Притворялся ли он, когда отзывался о Глории так уничижительно? И если да, зачем ему это понадобилось?
Она принесла крошечный флакончик с миндальным маслом из ванной комнаты и, капнув крошечную капельку на упрямую «молнию», легко расстегнула ее.
Глория поблагодарила ее и, встряхнувшись, сбросила с себя прелестное воздушное платье, которое упало к ее ногам золотистым ворохом.
— О да, Стив знает мои вкусы. Уж он-то понимает, что мне гораздо приятнее получить ювелирные украшения в подарок, чем какую-нибудь скучную глупую книжку про деревья. Только никому этого не говори, а в первую очередь Стиву. Он такой странный человек…
— Моя дорогая Глория, меня совершенно не касается, что делает Стивен, — с мертвенным безразличием сказала Пенни. — Теперь ты свободна, и мы обе можем идти спать.
Глория зевнула и потянулась.
— Свободна — ах, какое приятное слово!
Ворочаясь среди ночи в постели, Пенни никак не могла отвлечься от мыслей о Глории и Стивене, и дождь снова стучал в ее окно.
Она прекрасно знала, что Глория соврет, если ей нужно, не моргнув глазом. Но она не стала бы так нагло врать там, где ее легко было в этом уличить и проверить, — это было не в ее характере.
«Хотя, конечно, она прекрасно понимает, так же как и я, что из Стивена невозможно что-нибудь вытянуть, если он не хочет об этом говорить, даже если человек имеет право задавать ему такие вопросы. А я, естественно, такого права не имею».
Пенни сделала огромное усилие, чтобы перенестись мыслями от Стивена к Эрику — вот уж кто всецело принадлежал ей. К его милым, мальчишеским чертам характера, его страстному желанию сделать карьеру в поп-музыке. Но мысль ее неизменно возвращалась, непонятно почему, к топазовому ожерелью.
Когда и как Глория могла сообщить Стивену о своем намерении надеть желтое платье? Она, по ее собственным словам, решила это в последнюю минуту, а Стивена тогда не было в деревне — он был в горах, в лесу. Даже он не смог бы найти ожерелье среди деревьев и кустов!
В этот момент Пенни почувствовала, как в ней закипает злость, уже не на Глорию или Стивена, а на собственную глупость.
«Пенни Фостер, это тебя совершенно не касается, — сурово сказала она себе. — Возьми себя в руки и перестань думать о вещах и людях, которые не имеют к тебе отношения. Прекрати немедленно!»

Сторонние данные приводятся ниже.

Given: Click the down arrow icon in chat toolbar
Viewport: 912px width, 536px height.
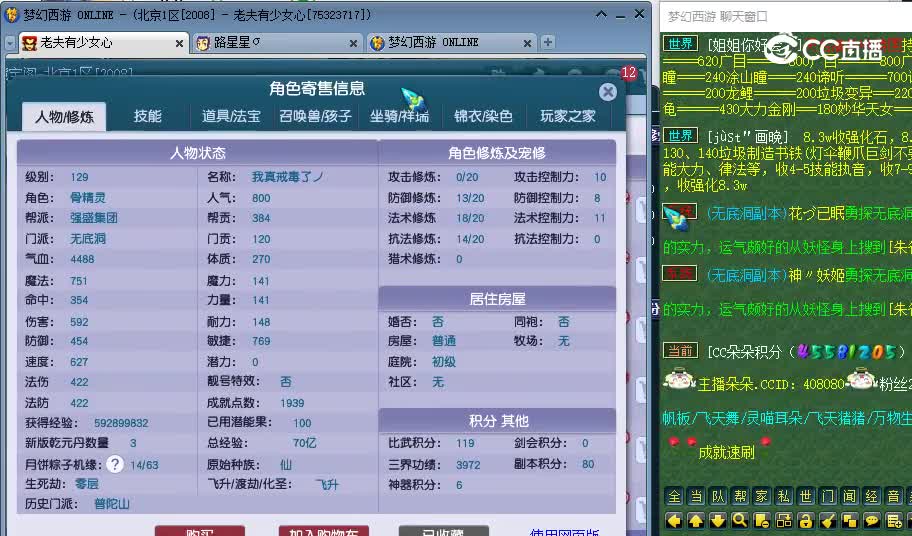Looking at the screenshot, I should [x=718, y=520].
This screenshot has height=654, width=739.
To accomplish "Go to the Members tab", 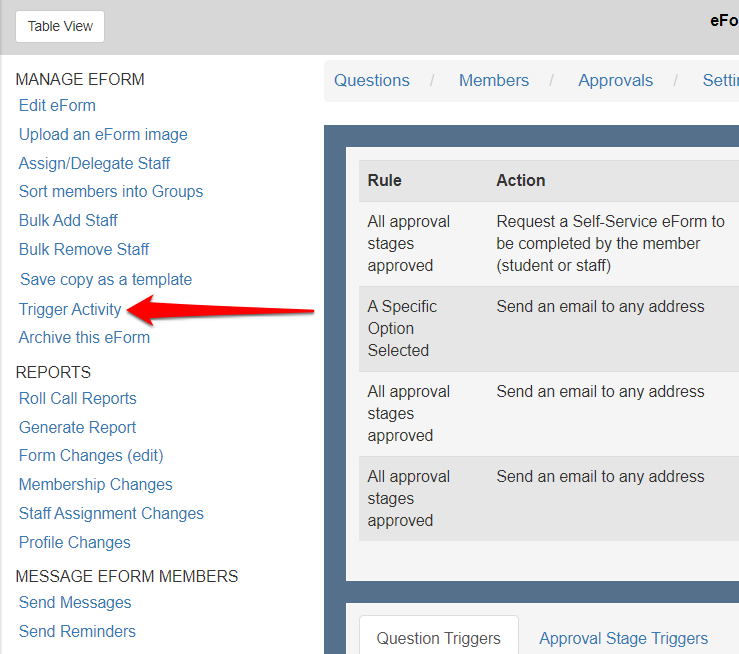I will (x=493, y=81).
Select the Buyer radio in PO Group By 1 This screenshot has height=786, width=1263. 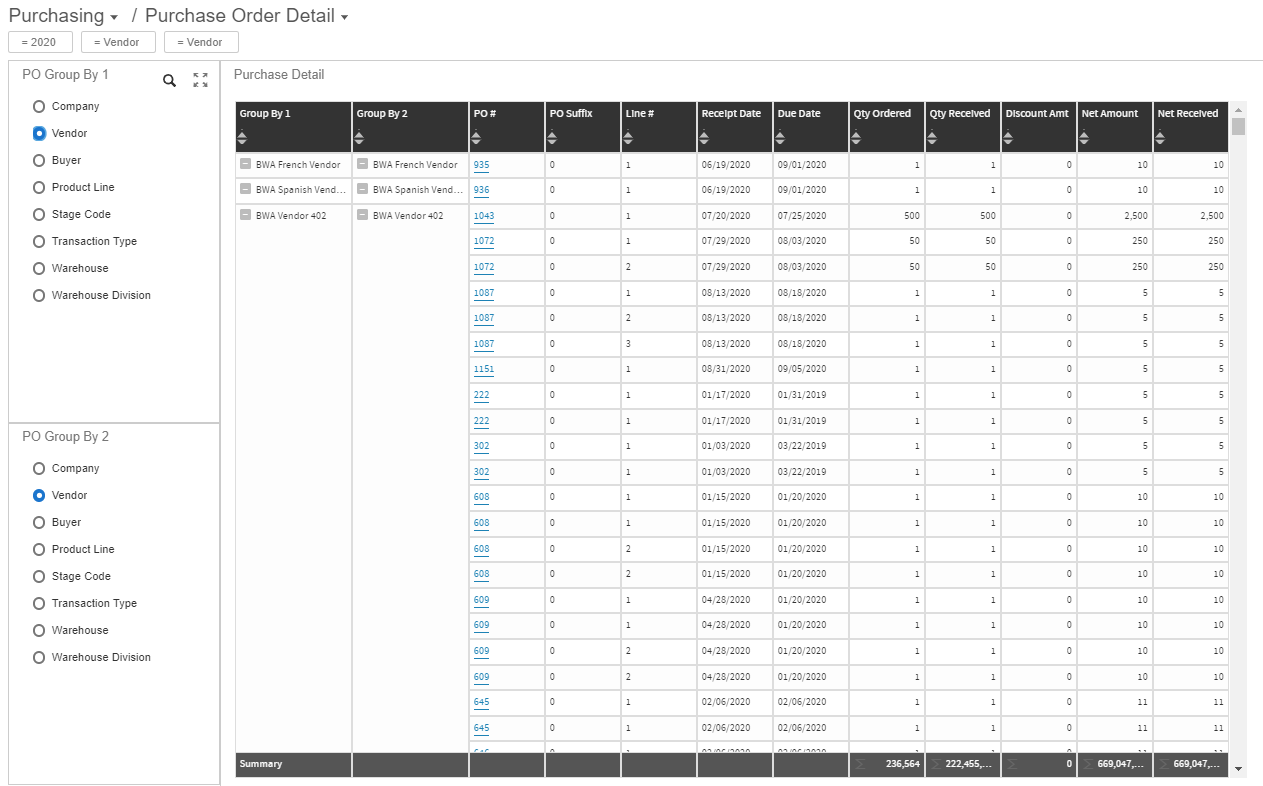pos(39,160)
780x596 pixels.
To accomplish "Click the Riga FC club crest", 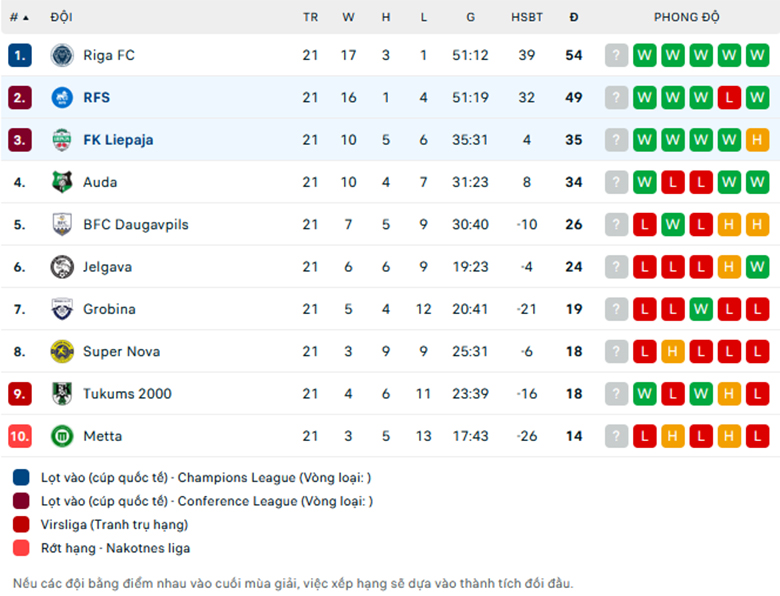I will (62, 55).
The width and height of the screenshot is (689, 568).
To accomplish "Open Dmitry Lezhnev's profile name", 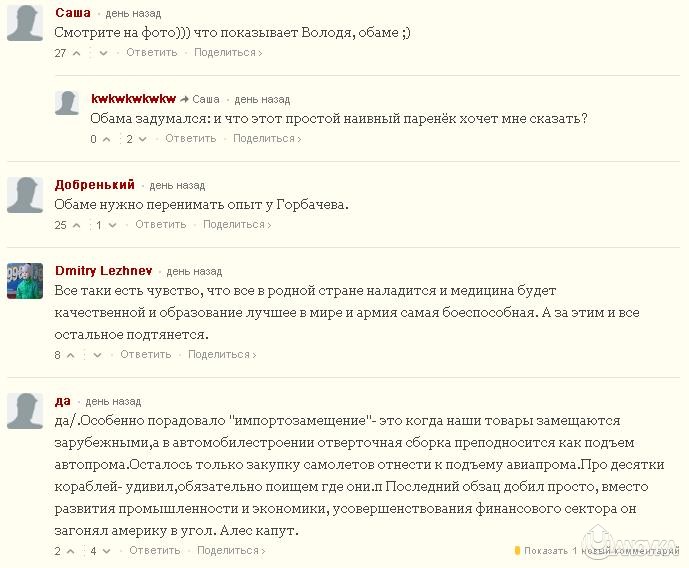I will click(105, 270).
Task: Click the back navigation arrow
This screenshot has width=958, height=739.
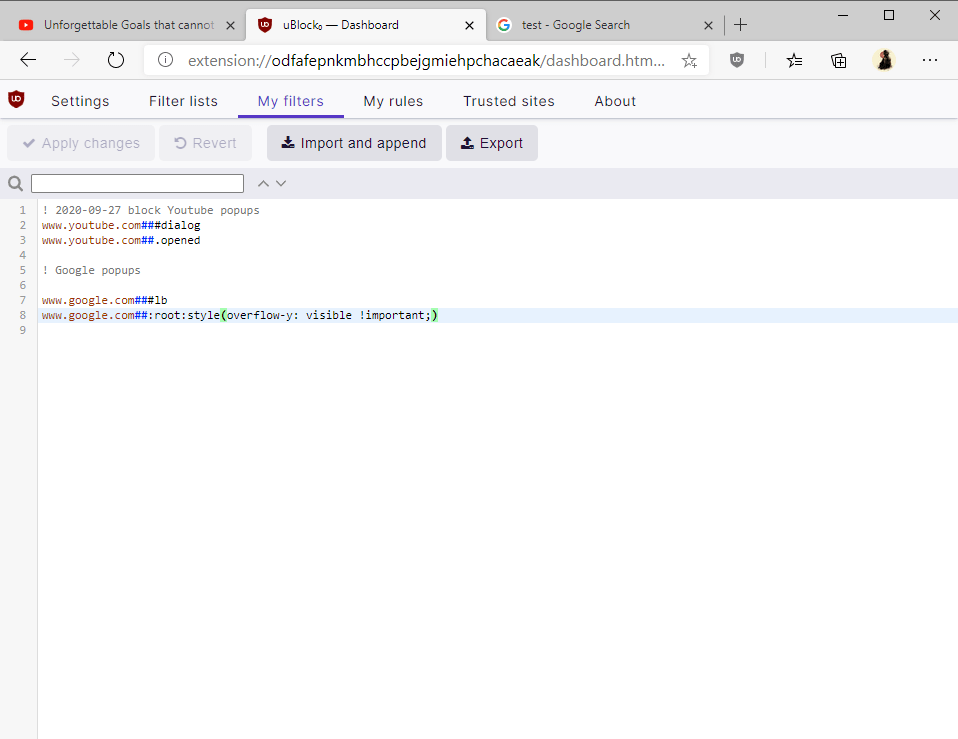Action: (28, 60)

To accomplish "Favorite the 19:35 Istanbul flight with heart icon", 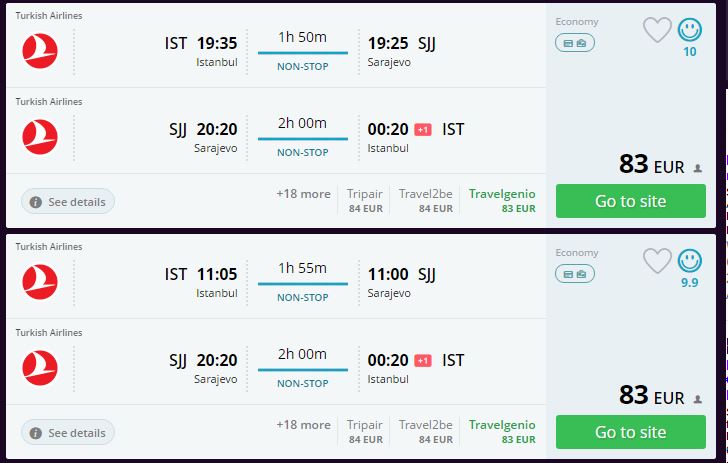I will [656, 30].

Странно, но, как будто послушавшись ее строгого приказа, ливень за окном прекратился с обычной внезапностью тропических дождей.
Она улыбнулась, несмотря на свои тревоги, свернулась калачиком под одеялом и вскоре сладко уснула.
На следующий день было воскресенье, и Пенни проснулась уже при свете дня под перезвон колоколов, доносившийся от белой церкви невдалеке.
В комнату ввалилась Перл с чашкой кофе и сразу предупредила, что она опоздает на службу, если не поторопится. Было уже начало одиннадцатого, и, хотя сейчас девочки ходят по улицам почти неодетые, не побежит же она в церковь в коротенькой, просвечивающей насквозь ночнушке.
Пенни еле сдержалась, чтобы не накричать на Перл.